You can also add TString as a package through xmake by adding the TabNahida/repo-xmake repository:

add_repositories("tab-repo https://github.com/TabNahida/repo-xmake.git")
add_requires("tstring")

Then, include it in your target:

target("example")
    set_kind("binary")
    add_files("src/*.cpp")
    add_packages("tstring")

Example Usage

#include "TString.hpp"
#include <iostream>

int main() {
    TString myStr = "Hello, ";
    myStr.append("World!");
    std::cout << myStr << std::endl;  // Output: Hello, World!
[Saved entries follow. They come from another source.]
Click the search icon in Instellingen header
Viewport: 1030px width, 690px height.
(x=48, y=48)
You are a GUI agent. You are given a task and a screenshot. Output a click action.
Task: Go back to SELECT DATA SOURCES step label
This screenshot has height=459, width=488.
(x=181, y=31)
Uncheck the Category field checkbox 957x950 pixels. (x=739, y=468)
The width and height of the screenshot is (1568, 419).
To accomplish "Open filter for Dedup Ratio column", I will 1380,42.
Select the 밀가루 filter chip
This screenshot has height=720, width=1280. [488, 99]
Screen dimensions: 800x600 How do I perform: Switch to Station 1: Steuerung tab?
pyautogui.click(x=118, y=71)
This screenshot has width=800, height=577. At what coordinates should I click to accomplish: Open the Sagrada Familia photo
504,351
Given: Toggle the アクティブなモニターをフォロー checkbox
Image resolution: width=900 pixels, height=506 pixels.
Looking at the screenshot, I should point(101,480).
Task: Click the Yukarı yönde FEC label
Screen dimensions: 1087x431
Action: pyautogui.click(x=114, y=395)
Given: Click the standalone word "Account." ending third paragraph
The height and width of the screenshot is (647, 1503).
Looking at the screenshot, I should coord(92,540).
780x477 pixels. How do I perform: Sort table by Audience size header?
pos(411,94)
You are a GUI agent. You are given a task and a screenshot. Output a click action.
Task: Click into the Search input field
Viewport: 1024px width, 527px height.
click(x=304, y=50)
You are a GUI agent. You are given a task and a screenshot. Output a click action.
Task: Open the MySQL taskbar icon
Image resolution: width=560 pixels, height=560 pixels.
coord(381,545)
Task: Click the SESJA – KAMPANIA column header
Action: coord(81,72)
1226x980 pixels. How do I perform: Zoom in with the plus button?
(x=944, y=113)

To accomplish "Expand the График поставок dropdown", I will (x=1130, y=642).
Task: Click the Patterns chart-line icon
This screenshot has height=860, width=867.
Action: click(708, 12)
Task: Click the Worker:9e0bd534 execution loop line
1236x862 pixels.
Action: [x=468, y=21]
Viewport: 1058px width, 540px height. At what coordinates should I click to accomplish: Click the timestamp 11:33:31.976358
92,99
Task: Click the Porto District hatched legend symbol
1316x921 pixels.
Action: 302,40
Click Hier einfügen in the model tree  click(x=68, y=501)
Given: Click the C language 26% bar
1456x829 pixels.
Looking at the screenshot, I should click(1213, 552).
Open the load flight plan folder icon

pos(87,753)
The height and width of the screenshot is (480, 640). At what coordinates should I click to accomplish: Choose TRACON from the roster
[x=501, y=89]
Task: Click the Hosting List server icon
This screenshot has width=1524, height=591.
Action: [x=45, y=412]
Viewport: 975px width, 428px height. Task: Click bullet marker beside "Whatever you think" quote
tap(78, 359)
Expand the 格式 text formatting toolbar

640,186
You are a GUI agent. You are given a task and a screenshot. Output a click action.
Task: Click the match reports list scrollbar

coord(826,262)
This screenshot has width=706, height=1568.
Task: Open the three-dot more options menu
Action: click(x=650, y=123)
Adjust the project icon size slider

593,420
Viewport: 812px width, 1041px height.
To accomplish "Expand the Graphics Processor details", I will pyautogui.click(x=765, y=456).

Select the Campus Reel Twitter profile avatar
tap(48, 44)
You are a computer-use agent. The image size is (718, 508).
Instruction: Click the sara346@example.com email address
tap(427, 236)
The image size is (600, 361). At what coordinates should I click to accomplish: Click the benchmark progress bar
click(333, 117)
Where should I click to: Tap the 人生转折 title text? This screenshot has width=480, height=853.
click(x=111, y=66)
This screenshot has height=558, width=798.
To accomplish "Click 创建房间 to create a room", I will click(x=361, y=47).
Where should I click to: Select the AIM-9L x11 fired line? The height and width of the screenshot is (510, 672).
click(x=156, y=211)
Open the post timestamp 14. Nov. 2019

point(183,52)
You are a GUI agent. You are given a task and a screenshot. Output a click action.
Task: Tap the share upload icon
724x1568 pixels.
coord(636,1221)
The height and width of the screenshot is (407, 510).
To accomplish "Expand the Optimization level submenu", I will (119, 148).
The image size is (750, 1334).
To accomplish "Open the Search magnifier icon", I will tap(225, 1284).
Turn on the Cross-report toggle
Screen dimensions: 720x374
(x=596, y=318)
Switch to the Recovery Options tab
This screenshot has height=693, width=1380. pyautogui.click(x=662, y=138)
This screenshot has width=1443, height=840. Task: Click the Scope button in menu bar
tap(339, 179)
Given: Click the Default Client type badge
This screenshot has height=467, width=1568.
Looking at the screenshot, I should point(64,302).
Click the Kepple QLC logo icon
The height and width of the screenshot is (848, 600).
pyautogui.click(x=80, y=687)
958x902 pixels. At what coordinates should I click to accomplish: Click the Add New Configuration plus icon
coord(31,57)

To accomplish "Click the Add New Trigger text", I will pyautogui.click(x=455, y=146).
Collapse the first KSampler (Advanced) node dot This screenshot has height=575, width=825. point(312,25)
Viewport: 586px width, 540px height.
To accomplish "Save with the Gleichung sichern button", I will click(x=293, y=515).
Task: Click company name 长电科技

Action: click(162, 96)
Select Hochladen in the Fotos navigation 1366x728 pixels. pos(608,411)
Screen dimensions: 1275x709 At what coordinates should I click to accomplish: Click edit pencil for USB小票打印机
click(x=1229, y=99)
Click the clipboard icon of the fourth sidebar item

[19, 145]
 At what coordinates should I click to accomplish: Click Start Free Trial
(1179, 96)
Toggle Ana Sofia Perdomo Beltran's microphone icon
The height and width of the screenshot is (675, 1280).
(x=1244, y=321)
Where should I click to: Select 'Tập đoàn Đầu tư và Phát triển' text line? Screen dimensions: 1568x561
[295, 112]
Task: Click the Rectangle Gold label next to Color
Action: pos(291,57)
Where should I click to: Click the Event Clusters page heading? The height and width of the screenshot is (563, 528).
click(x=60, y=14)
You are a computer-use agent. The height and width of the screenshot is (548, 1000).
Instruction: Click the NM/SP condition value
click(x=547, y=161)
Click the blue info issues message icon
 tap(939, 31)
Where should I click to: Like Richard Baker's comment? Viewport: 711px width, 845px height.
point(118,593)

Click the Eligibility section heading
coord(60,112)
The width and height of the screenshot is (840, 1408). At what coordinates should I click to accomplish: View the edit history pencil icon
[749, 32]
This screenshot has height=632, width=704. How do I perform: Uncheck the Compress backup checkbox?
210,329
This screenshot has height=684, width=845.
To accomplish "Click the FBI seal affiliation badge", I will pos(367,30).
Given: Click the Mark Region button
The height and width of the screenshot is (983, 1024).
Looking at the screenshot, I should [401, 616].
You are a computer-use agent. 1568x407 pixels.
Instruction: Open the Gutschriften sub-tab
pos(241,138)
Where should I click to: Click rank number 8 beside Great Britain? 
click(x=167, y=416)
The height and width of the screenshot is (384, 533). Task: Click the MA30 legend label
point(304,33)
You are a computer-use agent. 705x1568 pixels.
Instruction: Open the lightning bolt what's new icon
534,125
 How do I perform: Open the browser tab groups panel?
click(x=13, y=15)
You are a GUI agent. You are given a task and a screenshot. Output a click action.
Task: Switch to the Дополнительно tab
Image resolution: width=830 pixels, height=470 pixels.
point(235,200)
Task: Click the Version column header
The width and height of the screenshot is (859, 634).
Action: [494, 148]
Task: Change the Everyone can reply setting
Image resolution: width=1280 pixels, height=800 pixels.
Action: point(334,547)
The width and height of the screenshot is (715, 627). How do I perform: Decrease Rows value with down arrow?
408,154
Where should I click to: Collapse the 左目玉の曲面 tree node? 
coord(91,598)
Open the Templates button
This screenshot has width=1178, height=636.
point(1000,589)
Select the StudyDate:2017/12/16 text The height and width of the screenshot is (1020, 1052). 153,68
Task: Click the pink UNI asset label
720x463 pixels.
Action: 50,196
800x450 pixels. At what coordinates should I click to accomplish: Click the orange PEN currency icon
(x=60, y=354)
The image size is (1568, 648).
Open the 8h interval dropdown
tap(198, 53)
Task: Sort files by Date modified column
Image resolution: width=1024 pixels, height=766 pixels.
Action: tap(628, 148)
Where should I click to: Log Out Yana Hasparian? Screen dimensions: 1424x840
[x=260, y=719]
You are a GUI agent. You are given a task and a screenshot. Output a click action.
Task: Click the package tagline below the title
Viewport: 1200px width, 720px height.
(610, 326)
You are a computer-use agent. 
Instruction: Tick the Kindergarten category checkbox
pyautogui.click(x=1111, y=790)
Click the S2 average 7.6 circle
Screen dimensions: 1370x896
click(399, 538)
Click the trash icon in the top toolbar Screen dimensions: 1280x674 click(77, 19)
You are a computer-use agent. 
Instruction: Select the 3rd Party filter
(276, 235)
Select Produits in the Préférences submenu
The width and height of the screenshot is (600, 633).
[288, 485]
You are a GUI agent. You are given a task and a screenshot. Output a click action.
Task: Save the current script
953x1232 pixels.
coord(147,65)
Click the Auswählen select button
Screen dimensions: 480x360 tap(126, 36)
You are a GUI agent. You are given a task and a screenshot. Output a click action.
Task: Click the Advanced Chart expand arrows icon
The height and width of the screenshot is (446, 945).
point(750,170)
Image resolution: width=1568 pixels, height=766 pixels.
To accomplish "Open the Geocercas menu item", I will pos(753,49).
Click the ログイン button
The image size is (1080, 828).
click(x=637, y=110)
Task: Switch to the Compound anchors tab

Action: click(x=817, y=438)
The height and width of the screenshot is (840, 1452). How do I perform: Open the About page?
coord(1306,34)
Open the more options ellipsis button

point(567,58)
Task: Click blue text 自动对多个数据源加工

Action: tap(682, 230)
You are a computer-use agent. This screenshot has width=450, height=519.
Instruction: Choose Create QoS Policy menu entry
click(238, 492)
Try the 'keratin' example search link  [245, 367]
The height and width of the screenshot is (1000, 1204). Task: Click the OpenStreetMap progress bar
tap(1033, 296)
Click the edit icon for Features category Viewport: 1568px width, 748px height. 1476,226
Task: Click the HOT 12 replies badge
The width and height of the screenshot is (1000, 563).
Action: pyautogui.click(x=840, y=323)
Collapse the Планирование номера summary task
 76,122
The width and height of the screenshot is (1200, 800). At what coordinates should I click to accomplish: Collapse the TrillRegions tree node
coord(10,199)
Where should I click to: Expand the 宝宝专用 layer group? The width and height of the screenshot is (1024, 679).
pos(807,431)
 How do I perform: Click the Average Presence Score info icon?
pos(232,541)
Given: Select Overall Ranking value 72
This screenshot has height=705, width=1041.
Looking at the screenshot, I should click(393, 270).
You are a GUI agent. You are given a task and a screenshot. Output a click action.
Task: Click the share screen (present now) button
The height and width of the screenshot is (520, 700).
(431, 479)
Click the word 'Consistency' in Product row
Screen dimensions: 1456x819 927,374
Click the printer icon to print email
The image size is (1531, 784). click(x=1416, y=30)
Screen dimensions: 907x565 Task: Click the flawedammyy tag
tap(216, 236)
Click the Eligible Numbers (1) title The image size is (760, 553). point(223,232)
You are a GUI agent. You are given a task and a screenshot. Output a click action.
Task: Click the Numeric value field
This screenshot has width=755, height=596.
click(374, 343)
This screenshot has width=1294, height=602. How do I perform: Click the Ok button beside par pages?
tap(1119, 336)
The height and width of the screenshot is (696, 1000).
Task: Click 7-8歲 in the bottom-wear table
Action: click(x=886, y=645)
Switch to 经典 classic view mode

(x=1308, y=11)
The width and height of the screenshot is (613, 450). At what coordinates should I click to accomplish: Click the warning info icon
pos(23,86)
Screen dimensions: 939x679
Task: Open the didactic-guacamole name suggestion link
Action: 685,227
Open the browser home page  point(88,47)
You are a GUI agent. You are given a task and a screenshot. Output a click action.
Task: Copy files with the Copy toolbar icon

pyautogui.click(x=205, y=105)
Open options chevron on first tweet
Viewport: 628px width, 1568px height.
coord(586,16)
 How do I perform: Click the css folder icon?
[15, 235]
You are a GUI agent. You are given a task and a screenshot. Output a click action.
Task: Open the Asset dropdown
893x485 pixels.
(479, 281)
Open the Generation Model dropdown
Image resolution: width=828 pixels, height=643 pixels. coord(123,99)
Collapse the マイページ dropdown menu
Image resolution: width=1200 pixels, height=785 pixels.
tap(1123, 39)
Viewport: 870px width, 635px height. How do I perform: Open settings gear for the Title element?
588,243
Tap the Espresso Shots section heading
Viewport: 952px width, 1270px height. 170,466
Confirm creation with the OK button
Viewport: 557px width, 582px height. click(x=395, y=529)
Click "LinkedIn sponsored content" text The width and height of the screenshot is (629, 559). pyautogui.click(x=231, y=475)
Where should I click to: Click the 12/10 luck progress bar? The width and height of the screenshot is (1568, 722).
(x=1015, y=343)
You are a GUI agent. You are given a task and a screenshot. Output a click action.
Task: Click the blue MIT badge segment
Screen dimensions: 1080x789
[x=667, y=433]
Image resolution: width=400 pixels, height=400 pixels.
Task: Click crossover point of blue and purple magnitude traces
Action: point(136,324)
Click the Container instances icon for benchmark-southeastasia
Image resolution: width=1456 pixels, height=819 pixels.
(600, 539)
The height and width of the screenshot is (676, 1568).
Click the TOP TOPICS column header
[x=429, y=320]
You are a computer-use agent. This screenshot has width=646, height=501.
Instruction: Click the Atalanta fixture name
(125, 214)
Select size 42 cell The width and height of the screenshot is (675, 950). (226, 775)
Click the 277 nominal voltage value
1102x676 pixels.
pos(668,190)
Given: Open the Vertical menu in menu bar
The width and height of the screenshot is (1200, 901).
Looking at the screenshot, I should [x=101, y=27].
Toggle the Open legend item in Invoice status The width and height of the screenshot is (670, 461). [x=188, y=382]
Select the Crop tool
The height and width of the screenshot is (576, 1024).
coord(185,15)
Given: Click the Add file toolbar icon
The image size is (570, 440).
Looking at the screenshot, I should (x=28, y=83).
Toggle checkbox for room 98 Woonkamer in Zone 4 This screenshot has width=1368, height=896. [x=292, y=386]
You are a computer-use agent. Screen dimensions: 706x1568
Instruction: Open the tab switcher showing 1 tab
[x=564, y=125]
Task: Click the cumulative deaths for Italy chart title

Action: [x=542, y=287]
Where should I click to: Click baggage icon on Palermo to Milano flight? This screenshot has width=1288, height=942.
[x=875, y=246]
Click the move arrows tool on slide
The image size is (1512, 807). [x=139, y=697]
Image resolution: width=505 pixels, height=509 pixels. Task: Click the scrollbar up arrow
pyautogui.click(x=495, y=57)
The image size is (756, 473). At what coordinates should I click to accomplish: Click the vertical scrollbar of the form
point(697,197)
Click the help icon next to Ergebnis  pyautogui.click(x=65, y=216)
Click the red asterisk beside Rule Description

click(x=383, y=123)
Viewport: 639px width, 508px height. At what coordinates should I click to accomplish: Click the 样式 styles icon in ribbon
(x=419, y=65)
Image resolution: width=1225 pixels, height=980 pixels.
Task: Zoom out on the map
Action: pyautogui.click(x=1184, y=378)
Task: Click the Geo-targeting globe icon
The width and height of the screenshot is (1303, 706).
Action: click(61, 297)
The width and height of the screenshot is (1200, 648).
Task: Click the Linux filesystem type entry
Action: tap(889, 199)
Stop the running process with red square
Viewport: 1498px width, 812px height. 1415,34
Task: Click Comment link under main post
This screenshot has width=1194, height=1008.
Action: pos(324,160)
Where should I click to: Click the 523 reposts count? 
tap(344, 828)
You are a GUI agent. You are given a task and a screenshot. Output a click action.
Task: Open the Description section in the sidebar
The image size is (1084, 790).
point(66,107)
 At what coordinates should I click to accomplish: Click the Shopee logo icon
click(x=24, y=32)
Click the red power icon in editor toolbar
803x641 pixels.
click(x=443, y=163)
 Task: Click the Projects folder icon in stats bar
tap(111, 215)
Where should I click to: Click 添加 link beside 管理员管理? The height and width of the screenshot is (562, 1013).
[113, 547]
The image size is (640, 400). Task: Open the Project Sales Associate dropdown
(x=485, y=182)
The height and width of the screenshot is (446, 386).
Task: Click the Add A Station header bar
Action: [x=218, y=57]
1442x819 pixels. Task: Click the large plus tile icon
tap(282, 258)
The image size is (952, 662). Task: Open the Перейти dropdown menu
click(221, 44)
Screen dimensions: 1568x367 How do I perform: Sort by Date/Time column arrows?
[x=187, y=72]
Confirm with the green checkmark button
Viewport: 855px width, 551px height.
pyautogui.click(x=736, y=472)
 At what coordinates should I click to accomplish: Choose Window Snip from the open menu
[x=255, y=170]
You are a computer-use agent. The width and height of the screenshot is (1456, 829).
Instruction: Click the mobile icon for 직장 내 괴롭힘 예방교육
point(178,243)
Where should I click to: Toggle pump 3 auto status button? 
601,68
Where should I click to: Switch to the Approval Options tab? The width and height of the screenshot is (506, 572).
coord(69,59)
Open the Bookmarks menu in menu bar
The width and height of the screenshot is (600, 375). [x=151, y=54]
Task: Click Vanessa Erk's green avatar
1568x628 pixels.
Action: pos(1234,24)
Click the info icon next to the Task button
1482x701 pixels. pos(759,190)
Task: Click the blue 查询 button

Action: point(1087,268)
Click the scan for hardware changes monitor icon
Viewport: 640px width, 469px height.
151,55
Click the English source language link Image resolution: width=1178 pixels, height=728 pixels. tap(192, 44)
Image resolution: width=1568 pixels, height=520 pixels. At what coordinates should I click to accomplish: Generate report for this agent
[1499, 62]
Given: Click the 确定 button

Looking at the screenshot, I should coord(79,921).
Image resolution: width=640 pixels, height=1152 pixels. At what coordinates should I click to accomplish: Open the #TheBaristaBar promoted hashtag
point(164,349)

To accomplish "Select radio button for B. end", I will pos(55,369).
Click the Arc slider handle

    TString subStr = myStr.substr(0, 5);
    std::cout << subStr << std::endl;  // Output: Hello

    size_t found = myStr.find("World");
    if (found != TString::npos) {
        std::cout << "Found 'World' at position: " << found << std::endl;
    }

    TString combinedStr = myStr + " Again!";
    std::cout << combinedStr << std::endl;  // Output: Hello, World! Again!

    return 0;
}

Build with xmake

This project uses xmake to simplify the build process. To build and run tests, use the following commands:

  1. Make sure xmake is installed.
  2. Navigate to the project root directory.
  3. Run the following commands:
# Configure the project
xmake f -c

# Build the project
xmake

# Run the built target
xmake run Test

Here is the xmake.lua configuration file used for the project:

add_languages("cxx20")

target("tstring")
    set_kind("static")
    add_files("src/TString.cpp")
    add_headerfiles("include/TString.hpp")
    add_includedirs("include")
target_end()

target("MainTest")
    set_kind("binary")
    add_files("src/main.cpp")
    add_deps("tstring")
    add_includedirs("include")
target_end()

target("BenchMark")
    set_kind("binary")
    add_files("src/benchmark.cpp")
    add_deps("tstring")
    add_includedirs("include")
target_end()

Features in Detail

  • Dynamic Buffer Growth: The buffer dynamically grows by powers of two, reducing the frequency of memory allocations during string operations.
  • Move Semantics: The implementation includes move constructors and assignment operators, allowing efficient transfers of resources without unnecessary copies.
  • Compile-time Strings: TStringConst is designed to provide compile-time constant string operations using constexpr, enabling compile-time validation and manipulation.
  • Custom Reserve Functionality: The reserve function allows pre-allocating buffer space to prevent frequent reallocations when working with large strings or repeated appending operations.
  • Hash Support: TString can be used in hash containers like std::unordered_set and std::unordered_map by leveraging the std::hash specialization.

Benchmark Results

TString has been benchmarked against std::string across various common operations. The benchmark tests include construction, copy, append, substring, and find operations with both short and long strings. Below is a summary of some of the benchmark results:

Operation TString (ms) std::string (ms)
Construction (short string) 91 245
Construction (long string) 173 871
Copy (short string) 66 156
Append (single char) 14 19
Clear 76 109
Find (short string) 11 30
Find (long string) 8 14
Substring (short string) 71 67
Substring (long string) 73 165

Note: The benchmarks were run with default settings on an Intel Core Ultra 5 125H processor with 32GB LPDDR5X 7467MHz memory. The results may vary depending on hardware and compiler optimizations. For some operations, such as finding a substring in very long strings, TString and std::string may show different performance characteristics due to the algorithms and optimizations used.

Directory Structure

TString/
├── include/
│   └── TString.hpp
├── src/
│   └── main.cpp
├── xmake.lua
└── README.md

Contributing

Contributions are welcome! If you have ideas for improving TString, feel free to open an issue or submit a pull request.

License

This project is licensed under the MIT License.